Le parti au pouvoir en consultations sur un projet constitutionnel
Le parti issu de la mouvance islamiste au pouvoir en Turquie a entamé lundi des consultations avec l'opposition sur un
projet de révision constitutionnelle controversé qui devrait engendrer de nouvelles tensions avec le camp laïque.
  
Même si le Parti de la justice et du développement (AKP) est largement majoritaire au Parlement, il a besoin d'un soutien de l'opposition pour faire passer ces amendements.

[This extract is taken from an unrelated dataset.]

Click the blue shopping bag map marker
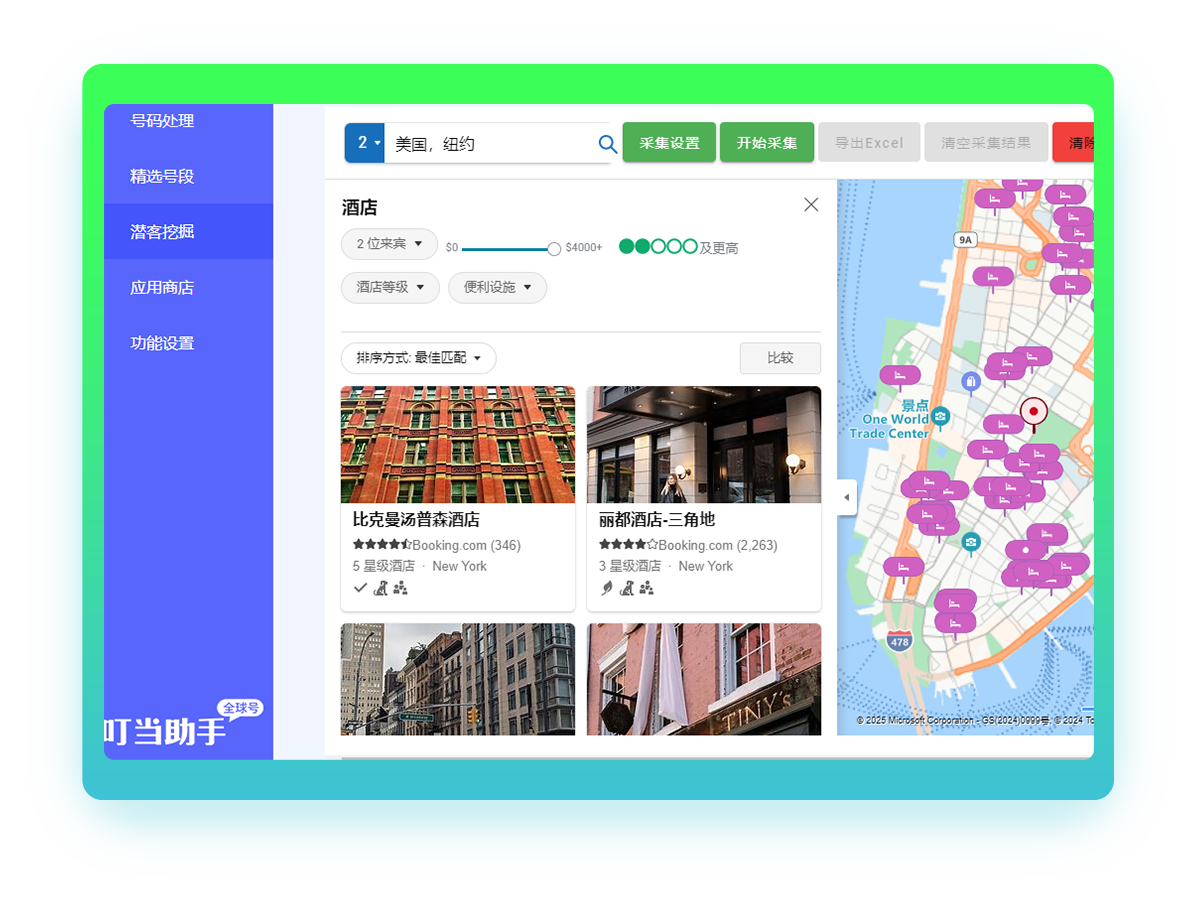Image resolution: width=1199 pixels, height=907 pixels. [x=970, y=381]
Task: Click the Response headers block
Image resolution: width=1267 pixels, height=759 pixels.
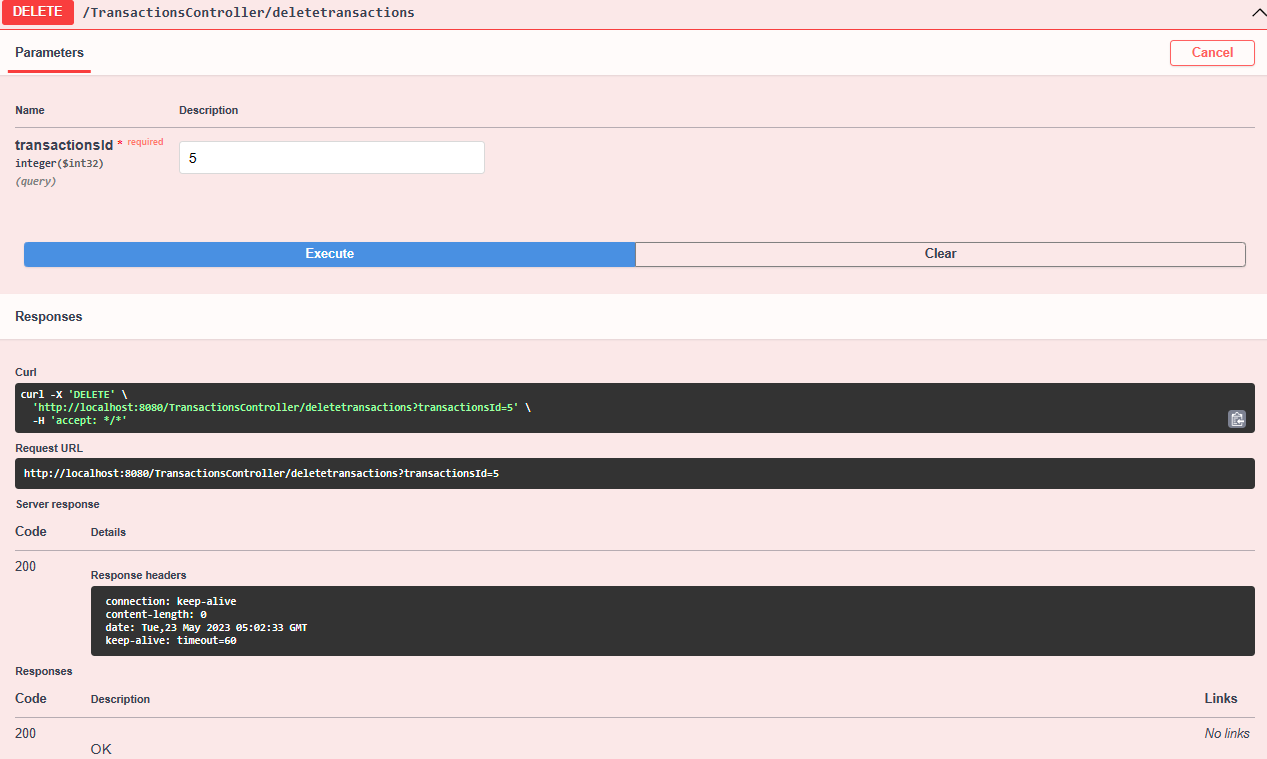Action: [x=400, y=620]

En cas d'échec au parlement, le gouvernement soumettra sa réforme à référendum.
   
"Il semble difficile d'avancer dans la voie de l'intégration à l'Union
européenne avec la Constitution actuelle", a dit le vice-Premier ministre Cemil Ciçek.
  
  Les dirigeants ont prévu de rencontrer pendant toute la semaine les partis d'opposition "afin de leur expliquer la nécessité de cette révision" qui devrait aligner la Turquie sur les normes européennes, a expliqué le ministre.
 
"Tout le monde accepte que la Turquie a besoin d'une nouvelle Constitution".
  
Les amendements à la Constitution turque, adoptée en 1982 à la suite d'un coup d'Etat militaire, sont réclamés par l'UE à laquelle la Turquie souhaite adhérer.
  
La révision prévoit en particulier de changer le mode de nomination des magistrats de haut rang, qui sont hostiles à l'AKP du Premier ministre Recep Tayyip Erdogan, et des mesures pour rendre la dissolution des formations politiques plus difficiles.
   
L'AKP, au pouvoir depuis 2002, a échappé en 2008 à une interdiction pour activités anti laïques.
  
Le principal parti d'opposition pro-laïque, le Parti républicain du peuple (CHP), a d'ores et déjà dénoncé le projet. "Les inquiétudes de l'AKP d'être un jour dissous et de voir ses cadres jugés sont les principaux raisons pour laquelle ce parti a préparé une telle révision", a indiqué son chef Deniz Baykal.
   
Le Parti de l'action nationaliste (MHP, droite) a également refusé de soutenir les changements.
   
L'AKP souligne que ces changements sont indispensables pour plus de démocratie alors que ses adversaires estiment que le parti souhaite contrôler l'élite judiciaire, bastion de la laïcité, pour introduire le religieux dans la sphère politique.
   
Le projet, qui doit être soumis au Parlement d'ici à la fin du mois,
prévoit aussi des changements qui ouvrent la voie à un jugement des auteurs du putsch de 1980 et une amélioration des droits des femmes.